Given their fundamental importance to Australia’s unique knowledge systems and national identity, Indigenous knowledges must be a standalone priority in Australia’s next National Science and Research Priorities – as well as interwoven throughout the rest of the new priorities.
In our submission on the Draft National Science and Research Priorities – drafted in partnership with senior Indigenous leaders in science and research – Science & Technology Australia calls for a standalone priority “to elevate and invest in First Nations perspectives on science, technology and innovation”.
These priorities crystallise what is important to the nation and will guide Australia’s research agenda for the coming decade – and what research gets funded – which is why it is such a crucial opportunity.
“Indigenous knowledge is important in its own right to Australia – it’s the bedrock on which our country’s knowledge systems are built,” said Science & Technology Australia CEO Misha Schubert.
“It is what makes Australia – and our science and research endeavours – unique in the world. Indigenous knowledge should not be seen just as an enabler of other objectives in Australian science and research.”
In addition to interweaving Indigenous knowledge through all the other priorities, a standalone priority to elevate and invest in Indigenous knowledge would strongly signal to the research community and the nation that this is core work for Australia – and central to our national science, technology and research ambitions.
“It would also be a powerful signal to Australia’s research funding agencies to invest in Indigenous people and perspectives in research, science, technology and innovation.”
“This crucial signal can help to unleash a transformative moment for Australian STEM – and start a deeper investment in supporting more Indigenous people and priorities into our national science and research effort. It would be a powerful legacy for all the generations of Australians to come.”
Together with our Indigenous members and stakeholders, we were deeply disappointed the draft priorities do not yet reflect the exciting ambition articulated by Industry & Science Minister Ed Husic for the refreshed priorities to include ‘elevating and investing in First Nations perspectives in science, technology and innovation. That must be rectified in the final priorities.
STA thanks the Department and Chief Scientist for their engagement to understand the importance of including both a standalone and interwoven approach on Indigenous knowledges in the proposed final priorities.

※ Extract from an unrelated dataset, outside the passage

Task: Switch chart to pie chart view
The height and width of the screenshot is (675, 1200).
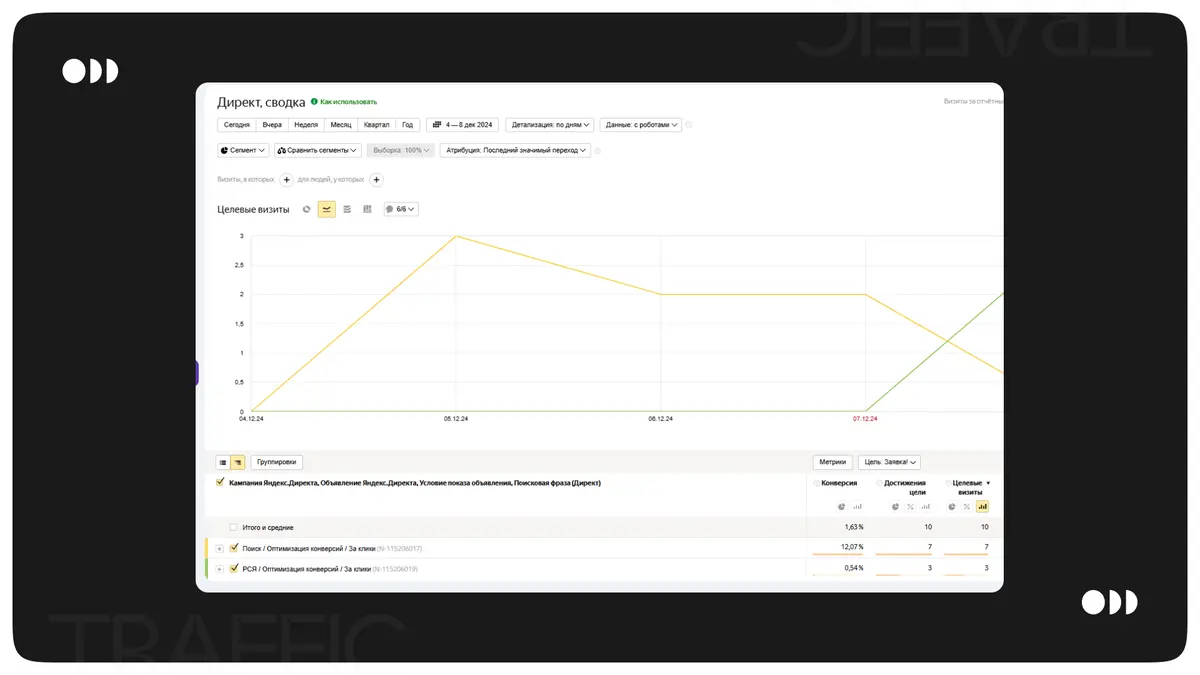Action: pyautogui.click(x=307, y=209)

Senior Indigenous stakeholders who contributed to the submission include National Indigenous STEM Professionals Network Chair Associate Professor Bradley Moggridge, Professor Chris Matthews, Chair of the Aboriginal and Torres Strait Islander Mathematics Alliance, CSIRO Board Director Professor Alex Brown, Chair of Universities Australia’s Deputy Vice Chancellors Indigenous network Professor Michelle Trudgett, Professor Ian Anderson, Deputy Vice-Chancellor (Academic) at the University of Tasmania, Associate Professor Sadie Heckenberg – Chair of the National Aboriginal and Torres Strait Islander Higher Education Consortium, Associate Professor Corey Tutt OAM, founder and CEO of Deadly Science, Toni Hay, founder of Indigenous Climate Change, and Dr Katrina Wruck, Mabuigilgal/Goemulgal First Nations Postdoctoral Research Fellow at The University of Melbourne.